• [Exercise] Count up the lines below in which the string "Task" appears. The reply should be that number alone.

• [Supplied data]
BEGIN

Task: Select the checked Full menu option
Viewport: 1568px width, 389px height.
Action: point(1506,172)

END
BEGIN

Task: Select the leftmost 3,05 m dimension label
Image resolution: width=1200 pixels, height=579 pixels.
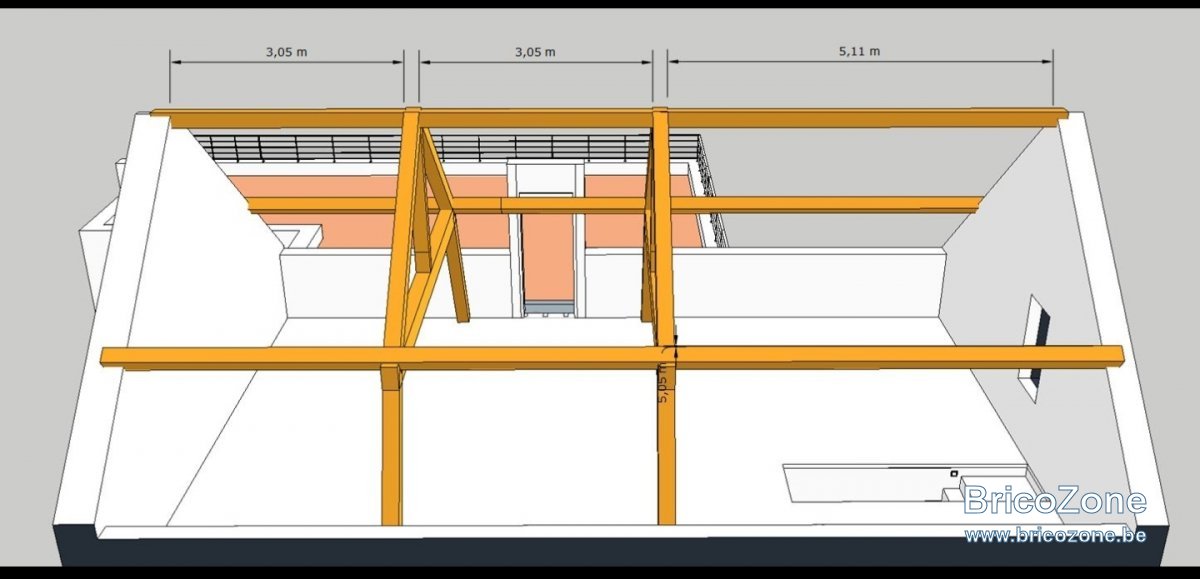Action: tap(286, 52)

END
BEGIN

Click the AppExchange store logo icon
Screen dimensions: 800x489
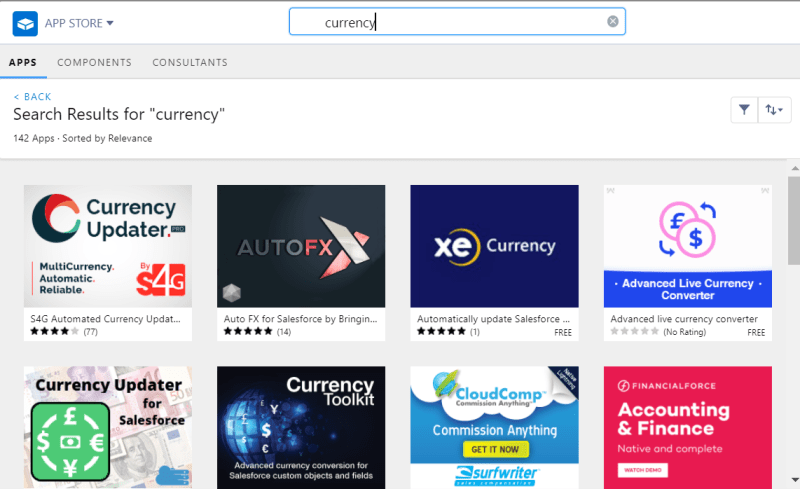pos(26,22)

END

• [Exercise answer] 2